L’unité a vu le jour dans sa forme définitive en avril 2014 avec l’ouverture officielle de deux lits. Dès 2015, l’Agence Régionale de Santé (ARS) a accepté l’ouverture de trois lits supplémentaires face au nombre grandissant d’enfants accueillis. Pour l’année 2015, 290 couples maman-bébé ont pu profiter de la structure. L’UK se situe dans le secteur 1 des suites de couches du service de Gynécologie-Obstétrique (4e étage de la zone D). Elle accueille des  nouveau-nés qui, du fait de leur prématurité, d’un petit poids de naissance ou d’une pathologie peu sévère, ont besoin de surveillance et de soins spécialisés qui nécessitaient auparavant une hospitalisation en Néonatalogie. Cette hospitalisation doit se faire en accord avec la maman qui s’engage à rester en chambre avec son enfant pendant toute la durée du séjour de celui-ci.

Les « lits Kangourou » sont des lits de Néonatalogie. Lors de l’ouverture, l’unité a été équipée de cardio-moniteurs reliés à une centrale de surveillance, d’incubateurs, de berceaux chauffants, de pousse-seringues… Le personnel a été renforcé et une d’infirmière puéricultrice dédiée à ce secteur est venue renforcer l’équipe. Une UK au sein d’un service d’Obstétrique permet à la fois le suivi de l’enfant et de sa mère. Ce sont les  soignants qui se déplacent vers eux et non les parents qui vont voir leur enfant dans une autre entité. La mère bénéficie donc d’un suivi du post-partum approprié avec une surveillance tant physique que psychologique.  Les soins sont assurés 24h/24 par une sage-femme, une infirmière puéricultrice et une auxiliaire mère-enfant  (AP/AS). Les médecins pédiatres et gynécologues obstétriciens sont présents ainsi qu’une psychologue, une psychomotricienne, une assistante-sociale et un kinésithérapeute si besoin. La surveillance et les soins du nouveau-né sont réalisés dans la chambre de la maman, après avoir été expliqués. Ils sont effectués en  présence des parents avec leur participation s’ils le souhaitent. Une attention particulière est portée à l’écoute et au respect du bébé et de sa mère. Celle-ci, entourée, soutenue par les soignants, s’occupe de son bébé sans  crainte et prend confiance en elle.
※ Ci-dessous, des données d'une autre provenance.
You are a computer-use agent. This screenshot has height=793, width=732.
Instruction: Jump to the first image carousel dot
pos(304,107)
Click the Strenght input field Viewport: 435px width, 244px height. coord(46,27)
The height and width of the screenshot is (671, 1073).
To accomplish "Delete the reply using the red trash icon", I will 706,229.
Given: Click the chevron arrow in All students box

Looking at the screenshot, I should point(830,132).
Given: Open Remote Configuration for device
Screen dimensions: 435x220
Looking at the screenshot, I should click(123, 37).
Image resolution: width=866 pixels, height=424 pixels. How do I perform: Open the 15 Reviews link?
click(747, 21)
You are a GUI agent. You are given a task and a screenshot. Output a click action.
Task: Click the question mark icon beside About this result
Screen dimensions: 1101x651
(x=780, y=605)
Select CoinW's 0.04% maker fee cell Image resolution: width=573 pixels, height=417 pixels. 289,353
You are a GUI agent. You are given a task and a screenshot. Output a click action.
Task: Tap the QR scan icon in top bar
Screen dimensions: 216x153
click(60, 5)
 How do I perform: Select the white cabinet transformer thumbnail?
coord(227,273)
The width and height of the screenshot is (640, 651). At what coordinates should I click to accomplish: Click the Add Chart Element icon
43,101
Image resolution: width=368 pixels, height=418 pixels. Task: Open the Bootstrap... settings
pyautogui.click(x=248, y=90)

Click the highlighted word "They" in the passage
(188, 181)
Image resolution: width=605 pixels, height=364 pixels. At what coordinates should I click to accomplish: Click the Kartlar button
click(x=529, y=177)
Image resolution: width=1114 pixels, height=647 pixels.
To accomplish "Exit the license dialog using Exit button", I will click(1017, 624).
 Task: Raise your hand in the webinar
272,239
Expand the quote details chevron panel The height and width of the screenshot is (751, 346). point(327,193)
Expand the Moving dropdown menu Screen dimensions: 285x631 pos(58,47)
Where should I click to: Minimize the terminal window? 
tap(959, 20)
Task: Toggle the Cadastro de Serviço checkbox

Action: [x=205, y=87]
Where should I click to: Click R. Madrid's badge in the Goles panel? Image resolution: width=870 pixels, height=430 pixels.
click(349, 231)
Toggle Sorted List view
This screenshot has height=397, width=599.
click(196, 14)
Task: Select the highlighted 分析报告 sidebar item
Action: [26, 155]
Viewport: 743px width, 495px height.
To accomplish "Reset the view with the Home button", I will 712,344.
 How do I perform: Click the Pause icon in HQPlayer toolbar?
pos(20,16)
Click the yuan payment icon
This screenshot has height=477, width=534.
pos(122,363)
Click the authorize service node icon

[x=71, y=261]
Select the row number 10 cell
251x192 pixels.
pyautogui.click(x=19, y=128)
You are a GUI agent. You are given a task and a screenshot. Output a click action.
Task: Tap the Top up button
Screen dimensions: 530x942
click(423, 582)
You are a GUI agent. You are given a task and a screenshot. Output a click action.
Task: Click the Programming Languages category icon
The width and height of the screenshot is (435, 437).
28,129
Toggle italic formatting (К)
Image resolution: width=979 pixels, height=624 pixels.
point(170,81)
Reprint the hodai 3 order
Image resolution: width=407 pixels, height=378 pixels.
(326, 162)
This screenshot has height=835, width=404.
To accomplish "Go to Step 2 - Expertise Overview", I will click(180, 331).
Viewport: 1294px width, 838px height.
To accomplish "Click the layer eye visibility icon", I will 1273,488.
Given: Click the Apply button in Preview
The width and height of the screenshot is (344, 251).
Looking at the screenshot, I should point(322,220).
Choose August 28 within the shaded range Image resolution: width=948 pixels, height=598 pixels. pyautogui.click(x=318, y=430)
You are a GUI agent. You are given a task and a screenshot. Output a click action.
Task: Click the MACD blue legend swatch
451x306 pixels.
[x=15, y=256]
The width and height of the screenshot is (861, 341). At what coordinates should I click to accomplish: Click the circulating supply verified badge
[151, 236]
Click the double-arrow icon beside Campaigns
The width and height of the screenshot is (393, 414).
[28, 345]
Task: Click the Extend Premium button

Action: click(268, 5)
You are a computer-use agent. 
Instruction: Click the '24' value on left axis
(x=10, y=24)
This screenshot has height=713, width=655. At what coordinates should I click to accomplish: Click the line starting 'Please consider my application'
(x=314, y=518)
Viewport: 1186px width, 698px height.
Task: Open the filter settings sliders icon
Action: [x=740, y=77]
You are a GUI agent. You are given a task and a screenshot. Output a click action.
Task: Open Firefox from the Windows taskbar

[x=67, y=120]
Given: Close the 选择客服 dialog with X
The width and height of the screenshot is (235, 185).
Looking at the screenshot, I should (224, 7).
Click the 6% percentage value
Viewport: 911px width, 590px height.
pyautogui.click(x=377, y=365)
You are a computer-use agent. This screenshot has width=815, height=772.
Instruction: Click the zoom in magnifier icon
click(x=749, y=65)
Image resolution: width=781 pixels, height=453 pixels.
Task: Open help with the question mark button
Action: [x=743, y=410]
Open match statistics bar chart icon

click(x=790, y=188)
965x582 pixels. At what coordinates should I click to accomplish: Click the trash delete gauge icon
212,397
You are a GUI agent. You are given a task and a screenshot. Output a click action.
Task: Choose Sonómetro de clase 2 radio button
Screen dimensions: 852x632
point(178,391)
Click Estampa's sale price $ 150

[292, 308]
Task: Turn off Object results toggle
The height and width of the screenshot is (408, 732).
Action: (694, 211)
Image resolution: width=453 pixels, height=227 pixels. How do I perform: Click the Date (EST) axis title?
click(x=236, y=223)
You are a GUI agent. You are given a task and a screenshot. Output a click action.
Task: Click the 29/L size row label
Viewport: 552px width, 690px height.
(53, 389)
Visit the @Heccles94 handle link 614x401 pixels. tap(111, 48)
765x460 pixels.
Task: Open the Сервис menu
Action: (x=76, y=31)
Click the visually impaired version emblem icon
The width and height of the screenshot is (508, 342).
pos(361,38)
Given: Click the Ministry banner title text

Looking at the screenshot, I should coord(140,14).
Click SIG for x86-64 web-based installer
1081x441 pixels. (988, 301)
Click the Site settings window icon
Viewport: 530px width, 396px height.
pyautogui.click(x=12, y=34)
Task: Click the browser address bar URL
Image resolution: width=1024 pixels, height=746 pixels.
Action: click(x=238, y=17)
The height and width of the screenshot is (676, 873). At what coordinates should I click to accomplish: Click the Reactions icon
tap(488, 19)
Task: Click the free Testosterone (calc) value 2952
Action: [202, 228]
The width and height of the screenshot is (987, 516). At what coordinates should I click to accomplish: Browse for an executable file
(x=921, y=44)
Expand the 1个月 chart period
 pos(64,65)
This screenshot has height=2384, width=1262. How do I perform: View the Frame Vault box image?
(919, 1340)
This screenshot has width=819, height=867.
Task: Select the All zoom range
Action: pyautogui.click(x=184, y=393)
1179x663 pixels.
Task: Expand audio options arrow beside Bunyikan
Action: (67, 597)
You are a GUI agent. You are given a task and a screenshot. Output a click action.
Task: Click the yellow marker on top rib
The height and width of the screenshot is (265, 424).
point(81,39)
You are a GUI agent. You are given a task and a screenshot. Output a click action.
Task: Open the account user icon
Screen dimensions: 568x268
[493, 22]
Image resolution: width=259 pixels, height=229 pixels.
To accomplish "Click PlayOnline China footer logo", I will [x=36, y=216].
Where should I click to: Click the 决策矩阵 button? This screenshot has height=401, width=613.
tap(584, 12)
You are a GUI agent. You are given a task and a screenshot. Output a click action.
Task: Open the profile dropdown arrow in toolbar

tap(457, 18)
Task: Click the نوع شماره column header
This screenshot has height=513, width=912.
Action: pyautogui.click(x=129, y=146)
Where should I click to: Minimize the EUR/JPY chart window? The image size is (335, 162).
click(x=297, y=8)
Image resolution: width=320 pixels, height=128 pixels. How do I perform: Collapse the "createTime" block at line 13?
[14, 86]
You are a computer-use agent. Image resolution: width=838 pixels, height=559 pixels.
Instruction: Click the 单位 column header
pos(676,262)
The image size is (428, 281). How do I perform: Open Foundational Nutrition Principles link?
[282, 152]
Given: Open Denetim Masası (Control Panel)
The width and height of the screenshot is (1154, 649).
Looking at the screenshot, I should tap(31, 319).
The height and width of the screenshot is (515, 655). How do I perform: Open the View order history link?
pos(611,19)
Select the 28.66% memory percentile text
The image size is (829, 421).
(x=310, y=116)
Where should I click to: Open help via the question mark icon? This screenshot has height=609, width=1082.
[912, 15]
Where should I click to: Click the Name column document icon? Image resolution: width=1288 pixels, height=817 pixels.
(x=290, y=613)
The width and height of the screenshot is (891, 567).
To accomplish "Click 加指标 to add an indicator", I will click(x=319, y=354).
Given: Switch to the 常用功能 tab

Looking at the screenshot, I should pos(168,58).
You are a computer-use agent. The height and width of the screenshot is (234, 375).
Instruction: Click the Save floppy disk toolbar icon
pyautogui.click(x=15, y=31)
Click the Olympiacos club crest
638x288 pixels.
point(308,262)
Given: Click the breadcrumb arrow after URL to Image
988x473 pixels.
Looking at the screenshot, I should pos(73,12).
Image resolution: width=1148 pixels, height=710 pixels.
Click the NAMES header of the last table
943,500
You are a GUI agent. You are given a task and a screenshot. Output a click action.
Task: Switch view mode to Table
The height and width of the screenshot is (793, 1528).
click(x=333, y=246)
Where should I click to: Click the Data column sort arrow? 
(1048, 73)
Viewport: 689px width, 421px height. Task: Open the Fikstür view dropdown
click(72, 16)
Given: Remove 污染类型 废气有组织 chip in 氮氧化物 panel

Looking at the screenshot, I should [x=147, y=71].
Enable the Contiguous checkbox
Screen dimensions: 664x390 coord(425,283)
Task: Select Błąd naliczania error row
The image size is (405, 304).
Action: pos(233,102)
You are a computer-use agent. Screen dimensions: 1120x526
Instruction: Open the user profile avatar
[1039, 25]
Le « peau à peau » est proposé favorisant ainsi l’harmonisation affective  maman-bébé par toutes les interactions que cela permet : corporelle, visuelle, olfactive… Cette proximité stimule la lactation, permet les tétées à la demande et favorise donc l’allaitement maternel. La mère prend  également conscience des capacités de son enfant ce qui la rassure. L’enfant, quant à lui, trouve ses repères, différencie aisément sa mère des soignants et peut ainsi tisser avec elle les liens indispensables à son développement physique et psychique.

Ces chambres sont destinées à la dyade maman-bébé, mais il arrive fréquemment que le papa (ou le conjoint) reste pendant toute la durée de l’hospitalisation recréant ainsi la cellule familiale. Si ce n’est pas le cas, cela est tout de même facilitant pour le conjoint qui aura sa femme et son enfant dans la même chambre. Il pourra par ailleurs venir, accompagné de la fratrie à qui le nouveau-né pourra être présenté.